EXCERPT PROVIDED ::
((

Guest Panelist: Composing a New Canon: Making Music for Soprano-Alto Choirs
I am so excited to be joining a panel hosted at Harvard Women’s Week. The Thursday afternoon event will open with a panel discussion with composers of the genre, followed by breakout sessions centered around different aspects of composition. Click here for more info.
Performances:
The Stretch: for bassoon, oboe, and voice
In May 2022 I finished a piece for a commission consortium run by Drs Galit Kaunitz and Jacqui Wilson, the hosts of Double Reed Dish—check out their podcast! It’s a great resource for reed players as well as musicians of other inclinations.
Galit and Jacqui will give the premiere performance of the piece on September 16 at Washington State University. You can watch live! (Link here.)
I’m also excited that ROCO, the commissioning ensemble for the piece, will be performing the piece on November 4 in Houston TX. Link to information here.

))

DATA PROVIDED ::
((

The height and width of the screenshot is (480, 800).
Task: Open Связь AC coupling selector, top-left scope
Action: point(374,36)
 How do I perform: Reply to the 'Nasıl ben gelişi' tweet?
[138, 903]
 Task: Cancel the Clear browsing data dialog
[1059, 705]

))
((

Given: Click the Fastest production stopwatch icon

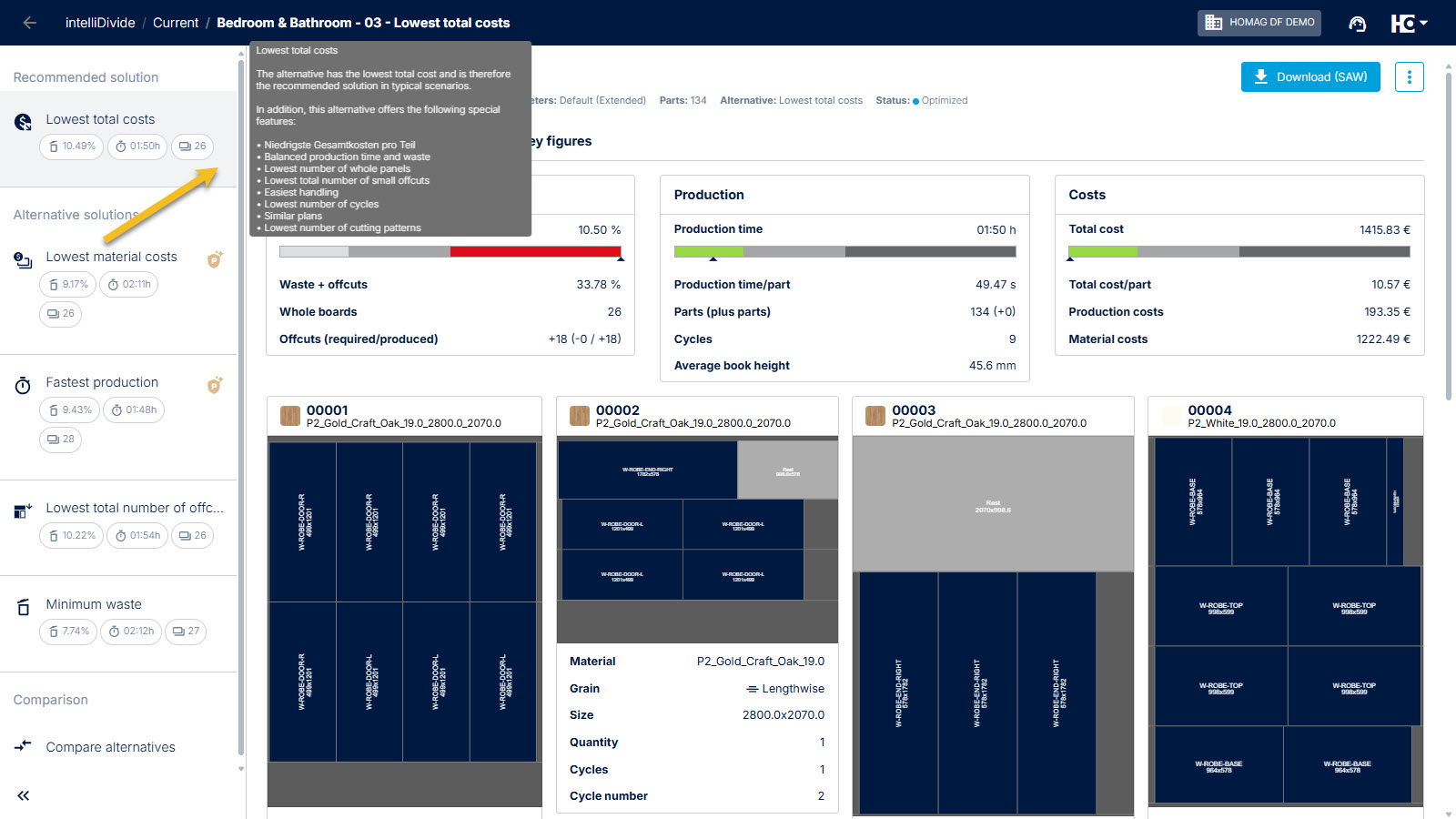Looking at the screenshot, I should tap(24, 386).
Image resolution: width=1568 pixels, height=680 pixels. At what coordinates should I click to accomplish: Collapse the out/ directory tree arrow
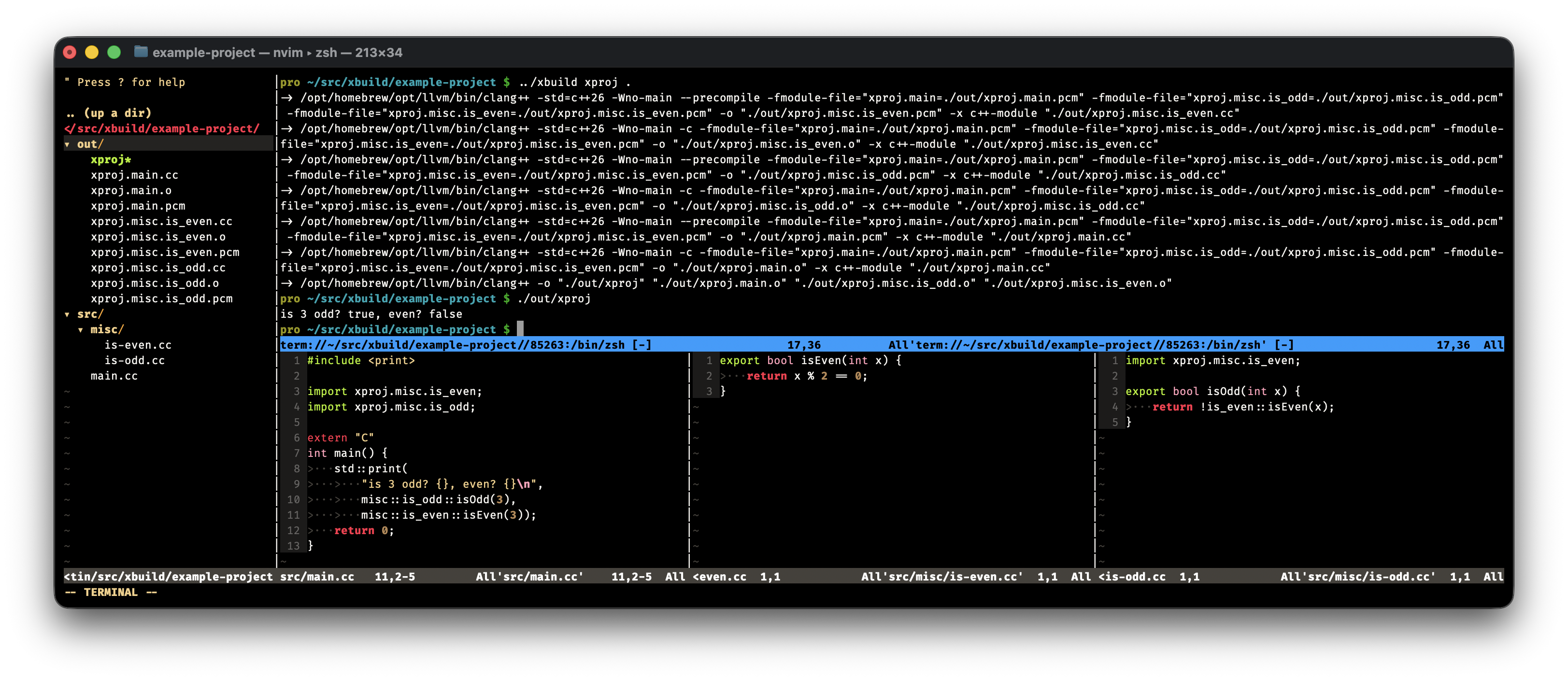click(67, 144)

))
((

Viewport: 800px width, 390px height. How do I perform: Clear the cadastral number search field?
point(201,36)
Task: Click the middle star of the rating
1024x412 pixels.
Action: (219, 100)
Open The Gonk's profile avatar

))

QUESTIONS ::
**A)** Answer these questions using the excerpt about the soprano-alto choir panel and the performances:
(i) What event is hosting the panel?
(ii) What is The Stretch scored for?
(iii) In what city will ROCO perform the piece on November 4?
**B)** Copy the passage from the excerpt about the choir panel and the performances, starting at "I’m also excited" up to and including "to information here.".

SOLUTIONS IN ORDER ::
**A)**
(i) Harvard Women’s Week
(ii) Bassoon, oboe, and voice
(iii) Houston, TX

**B)**
I’m also excited that ROCO, the commissioning ensemble for the piece, will be performing the piece on November 4 in Houston TX. Link to information here.